BERLIN, 07 nov 2013 (AFP) – Soixante-quinze ans après la « Nuit de Cristal »,
le grand pogrom avant la Shoah, les juifs ne considèrent plus l’Allemagne
comme un pays de nazis, en témoigne la renaissance de cette communauté grâce à
l’immigration russe.
Ils sont désormais environ 200.000 à vivre dans ce pays, selon le Conseil
central des juifs en Allemagne. Un chiffre qui fait de cette communauté la
troisième d’Europe, derrière la Grande-Bretagne et la France, estime le
ministère allemand de l’Intérieur.
Une situation impensable après la chute du IIIème Reich: en 1950, seuls
15.000 juifs vivaient encore en Allemagne, contre 560.000 en 1933.
L’arrivée au pouvoir d’Adolf Hitler marqua le début des heures les plus
sombres de l’histoire allemande. La « Nuit de Cristal », le 9 novembre 1938,
montra à la face du monde la violence antisémite du régime nazi qui atteindra
son paroxysme dans les camps d’extermination.
« Après la guerre, les quelque juifs qui vivaient en Allemagne, dans un pays
encore plein de nazis, détestaient les Allemands. Une haine qu’ils ont
transmise à leurs enfants », constate David Ranan, descendant d’Allemands né en
Israël et auteur d’un ouvrage qui paraîtra fin novembre sur les jeunes juifs
vivant actuellement en Allemagne.
Une situation décrite également par le fondateur du magazine « Jewish Voice
From Germany » (La voix juive d’Allemagne), Rafael Seligmann, dans un entretien
à l’AFP: « Quand je suis arrivé d’Israël en 1957 en Allemagne, ce fut pour moi,
en tant que petit garçon, dramatique ».
« Il y a encore 35 ans, les juifs vivant en Allemagne considéraient que leur
patrie était Israël », raconte M. Ranan.
La troisième génération après les camps a en revanche grandi sans haine,
ajoute-t-il après avoir interviewé une cinquantaine de jeunes juifs allemands.
« Ils se sentent différents mais pas étrangers en Allemagne », explique-t-il.
Pour Rafael Seligmann, dont le magazine en allemand et en anglais paraît
dans le monde entier, il fait désormais bon vivre en Allemagne quand on est
juif.
Il fustige ainsi le livre provocateur de Tuvia Tenenbom, directeur du
Théâtre juif de New York, « Seul parmi les Allemands » paru en 2012 qui
affirmait que le pays était toujours secrètement antisémite. « C’est un idiot
qui veut faire parler de lui », assène-t-il.
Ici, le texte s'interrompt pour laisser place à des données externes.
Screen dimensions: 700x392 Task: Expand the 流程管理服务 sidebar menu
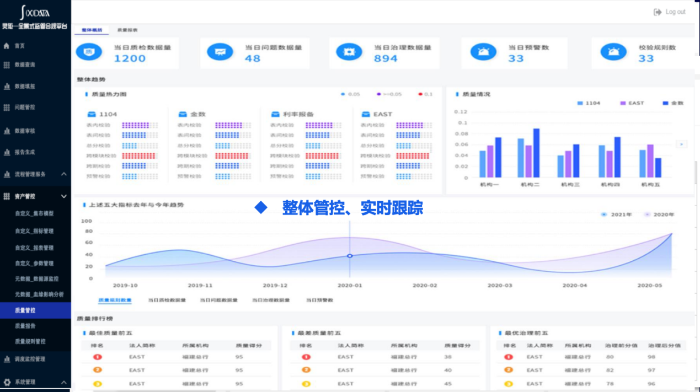point(64,174)
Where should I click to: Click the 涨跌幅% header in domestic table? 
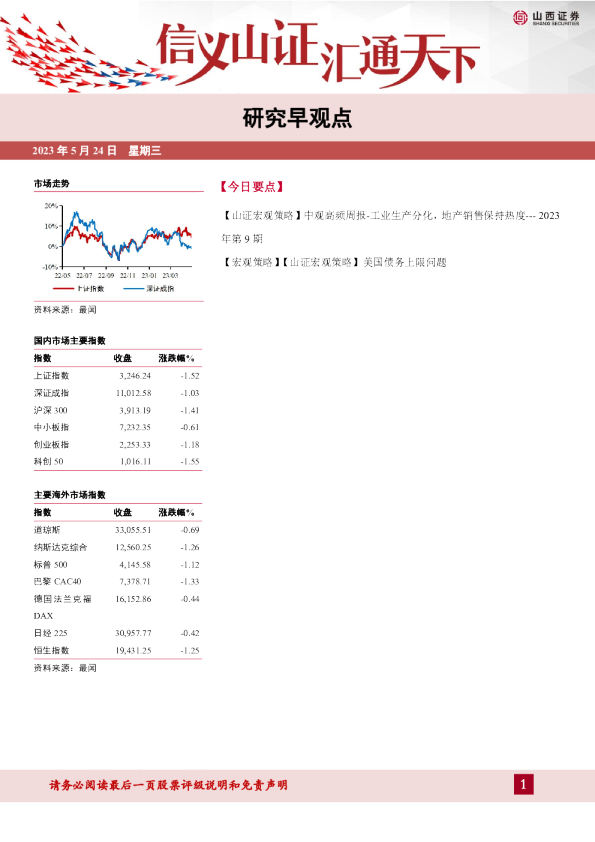coord(176,358)
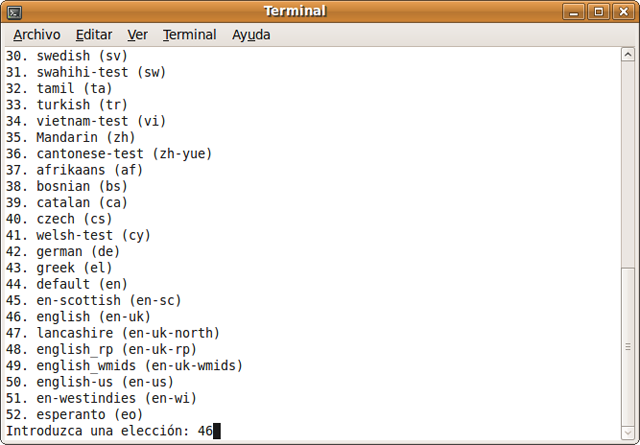Click the scrollbar down arrow

pos(627,433)
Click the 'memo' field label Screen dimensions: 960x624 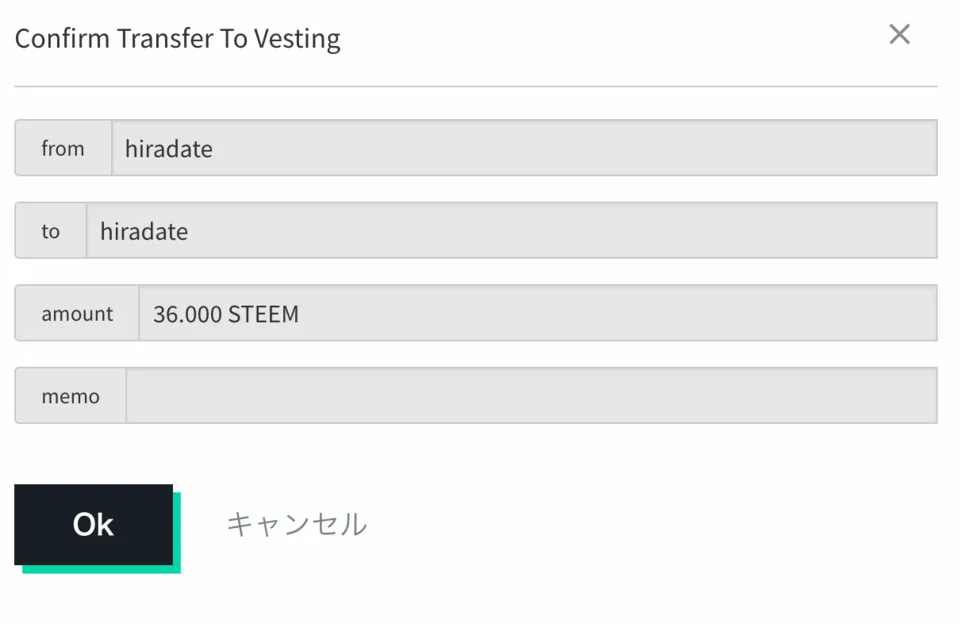click(x=70, y=396)
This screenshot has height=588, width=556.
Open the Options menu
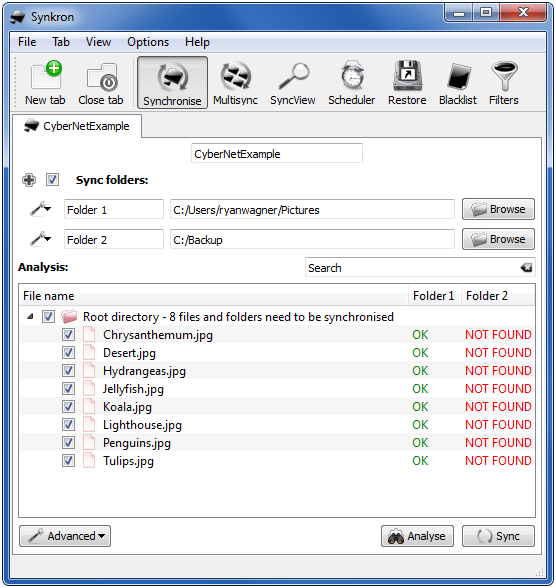tap(148, 42)
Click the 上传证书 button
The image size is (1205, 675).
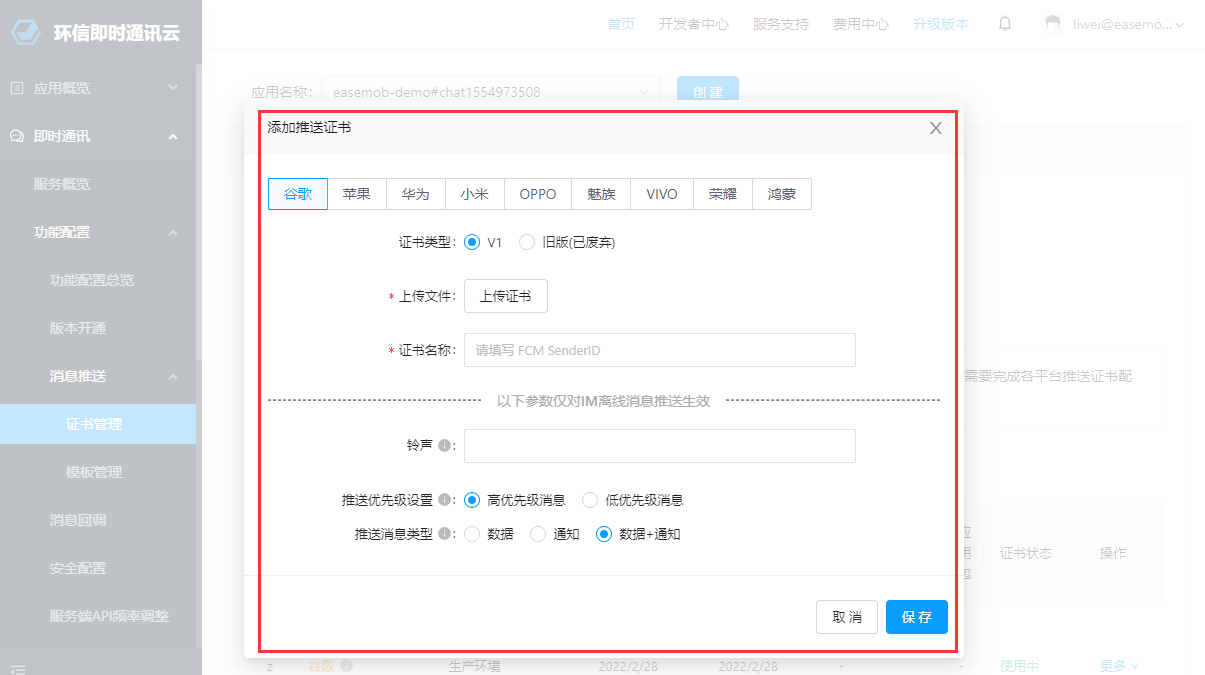pyautogui.click(x=505, y=296)
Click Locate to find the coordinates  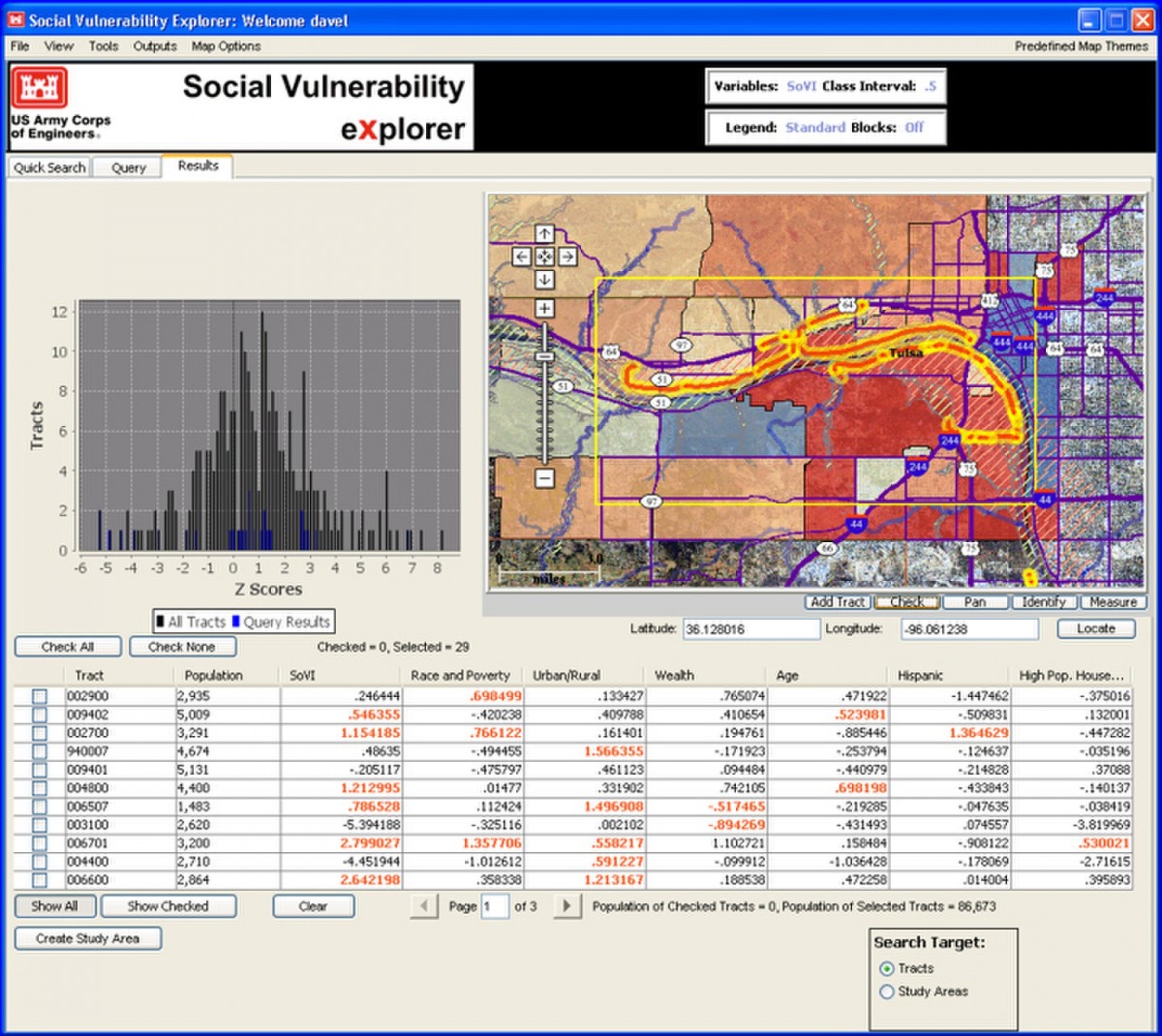[x=1095, y=628]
Avant la chute du Mur de Berlin, la communauté juive comptait moins de
30.000 membres et était menacée de disparition. Tout changea après 1989, quand
l’Allemagne, en raison de sa responsabilité historique, offrit la possibilité
aux juifs originaires des pays de l’ex-Union soviétique de venir s’installer
chez elle.
Près de 200.000 d’entre eux, essentiellement motivés par des raisons
économiques, y émigrèrent.
Les accueillir, « c’était aussi une façon pour le gouvernement allemand de
montrer que le pays était enfin devenu respectable », estime M. Ranan.
L’intégration de ces nouveaux arrivants qui ne parlaient pas allemand ne
fut guère simple. L’Allemagne n’a cependant eu de cesse de soutenir le
renouveau de la communauté juive ces vingt dernières années.
Ont ainsi été érigées ou rouvertes de nombreuses synagogues, comme
l’illustre la restauration en 2007 de celle de la Rykestrasse, dans le centre
de Berlin, la plus grande du pays.
Des séminaires rabbiniques ont aussi été créés, tel le collège
Abraham-Geiger de Potsdam, près de Berlin, le premier depuis l’Holocauste,
inauguré en 2000. Et des rabbins ordonnés, dont les trois premiers depuis la
Shoah en 2006.
En 2012, le jugement d’un tribunal de Cologne avait néanmoins créé une
polémique internationale en déclarant hors la loi et passible de poursuites
pénales la circoncision des enfants pour motif religieux.
Un verdict qui a conduit l’Allemagne à se doter d’une loi autorisant la
circoncision des enfants pour motifs religieux. « Cette loi était une façon de
dire aux juifs et aux 4 millions de musulmans vivant en Allemagne, ‘vous êtes
les bienvenus' », estime M. Seligmann.